The format for a context free grammar is as follows:
  1. Any reference to "punctuation" when describing legal identifiers is restricted to certain pieces of punctuation. In no particular order, here are the punctuation characters that are legal: ~ ! @ # * ( ) _ + ' ; : / ?
  2. Terminals are strings which either start with a lowercase letter, a number, or a piece of punctuation, followed by any amount of letters, numbers and punctuation. i.e. a terminal matches the regular expression [{punctuation}a-z0-9][{punctuation}a-zA-Z0-9]*. Examples are id + begin end plus 9 8' 7+? '' ....

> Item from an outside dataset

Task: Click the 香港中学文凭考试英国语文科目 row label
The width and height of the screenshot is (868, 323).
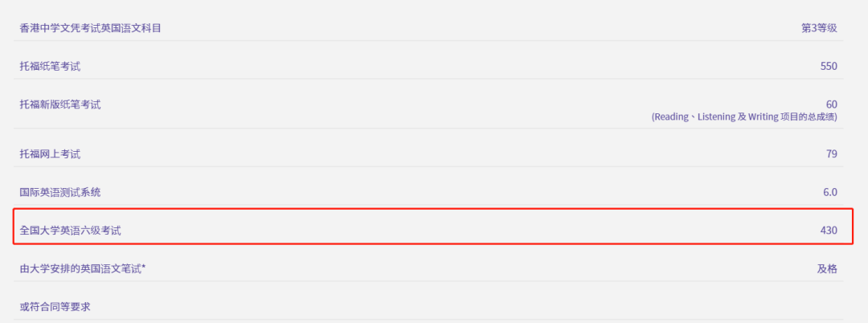Action: (96, 28)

  3. Nonterminals start with uppercase letters, followed by any number of legal characters. i.e. a nonterminal matches the regular expression [A-Z][{punctuation}a-zA-Z0-9]*. Examples are S A EXPR TERM~3 Stop ....

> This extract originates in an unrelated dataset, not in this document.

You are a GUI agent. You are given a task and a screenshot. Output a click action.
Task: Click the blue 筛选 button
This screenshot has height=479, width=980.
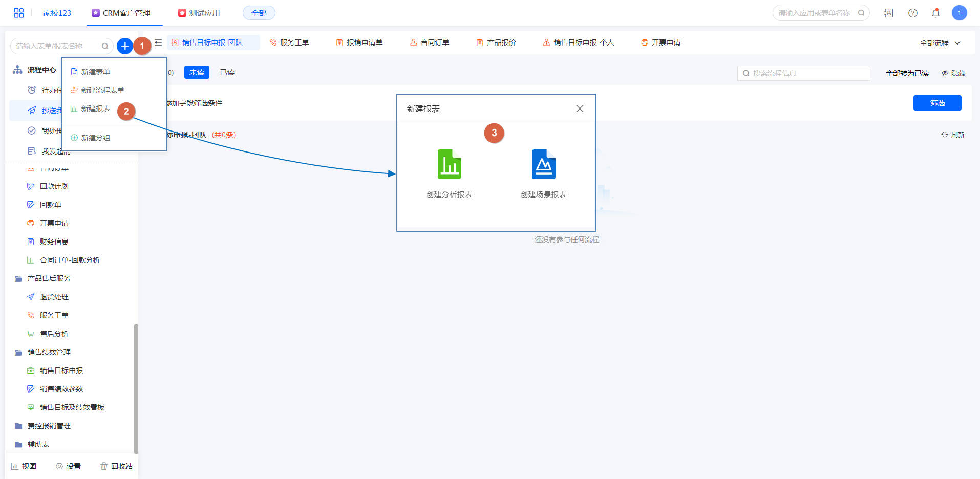(x=937, y=103)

  4. It is assumed that the start symbol is the first nonterminal whose productions are given.
  5. The productions associated with a nonterminal are indicated as
    head -> RHS1
          | RHS2
          | RHSn.
    where the alternative righthand sides of the productions are separated by a slash, "|", and terminated by a period, ".".
  6. The RHS of a production is a sequence of terminals or nonterminals separated by spaces. For example: Expr add Expr.

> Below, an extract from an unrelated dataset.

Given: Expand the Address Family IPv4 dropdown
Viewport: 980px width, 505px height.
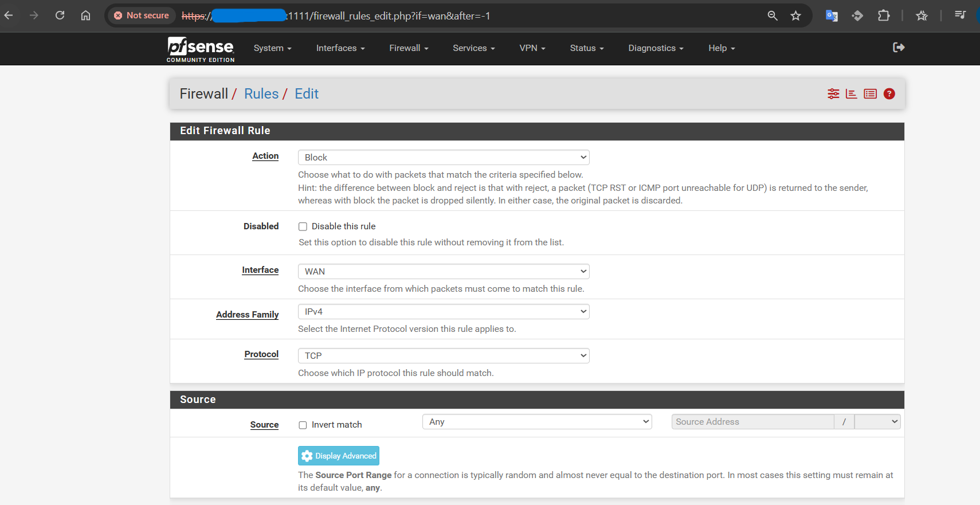Looking at the screenshot, I should tap(443, 312).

  7. C-style comments are allowed, e.g.
    /* this is a comment 
    possibly spanning many lines */

Empty grammars

The grammar X IS EMPTY. for any nonterminal X is a valid grammar. This represents a grammar with no productions. The nonterminal X is needed as the start symbol, as all context-free grammars must have start symbols.

Empty grammars form a subset of the grammars for the empty language, and there is a subtle difference between the two. For example, the non-empty grammar S -> T. T -> S. does not produce any strings — i.e., the grammar forms the empty language. This owes to the start symbol S being unrealizable. The grammar S IS EMPTY. is a grammar for the same language with the start symbol, and additionally the grammar itself is empty. Indeed transforming the former grammar via removing unrealizable productions will yield the latter grammar.